National computer forensics firm, Zentek Forensics, claims that whilst web-jacking is a new phenomena for home PC users, similar techniques are being widely-used in commercial environments.
Web-jacking involves planting a Trojan on a PC or server in order to gain access to or steal files, often with criminal intent. Trojan programs are so-called because they enter a system in a seemingly harmless way, but once activated release “malicious code” which effectively unlocks a back-door to PCs and servers.

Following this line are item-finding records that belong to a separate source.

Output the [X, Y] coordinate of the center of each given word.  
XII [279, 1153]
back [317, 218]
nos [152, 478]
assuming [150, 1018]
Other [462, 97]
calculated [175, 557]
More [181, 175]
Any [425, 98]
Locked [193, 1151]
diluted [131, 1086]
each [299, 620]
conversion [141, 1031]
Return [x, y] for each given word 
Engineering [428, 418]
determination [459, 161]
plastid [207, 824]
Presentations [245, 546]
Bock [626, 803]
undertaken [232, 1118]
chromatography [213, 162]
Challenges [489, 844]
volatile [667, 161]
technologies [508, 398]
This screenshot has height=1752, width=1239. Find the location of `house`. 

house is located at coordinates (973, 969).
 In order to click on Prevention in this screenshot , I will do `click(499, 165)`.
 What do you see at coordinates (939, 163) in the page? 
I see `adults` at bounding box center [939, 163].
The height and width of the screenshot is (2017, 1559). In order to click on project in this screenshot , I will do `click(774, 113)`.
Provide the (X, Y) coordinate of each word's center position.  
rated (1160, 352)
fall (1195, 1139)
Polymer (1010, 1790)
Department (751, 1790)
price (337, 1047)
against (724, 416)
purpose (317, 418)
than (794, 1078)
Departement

Whereas home PC users are being taken in by the use of ‘pop-ups’ to plant the Trojan, businesses face an even bigger potential threat – from their people. In today’s cut-throat business environment, there is a rise in cases of companies sending spies into competitors. The moles’ go ‘undercover’ as employees to plant the Trojan directly onto computer hard drives, usually via a portable storage device such as a memory stick.
Even those with seemingly robust IT security are at risk, as John McConnell, Forensics Analyst at Zentek Forensics, explains:
“We had a case where a ‘key-logger’ had been installed by a cleaner, which captured the key strokes of the company and sent them to their competitor. They lost some major accounts, however we were able to discover the hidden Trojan on the system, which gave the company legal recourse.”
Legal practitioners are usually the first port of call for those suspecting industrial espionage, so the company is urging the profession to ensure it gives its clients the correct advice. John says:
“Computers, like any other crime scene, need to be treated carefully. The biggest issue in cases of industrial espionage is the preservation of evidence. For example, the simple act of opening an email or investigating file access by suspect employees could render data as inadmissible in Court.
“You should advise clients to call in computer forensic experts in cases of suspicion, at the earliest opportunity. The hardware can be then analyzed in the proper manner, and any evidence recovered can be presented in Court.”
Advancements in the computer forensics industry over the past 10 years means it is playing an increasing role in prosecutions of all types of cases, ranging from fraud, terrorism, and industrial espionage to employment tribunal hearings and commercial contract breaches.
Zentek Forensics is a national computer forensics firm, dealing with a broad range of crimes involving computer-based evidence. It works with businesses and Police forces across the UK to investigate and prove cyber-crime.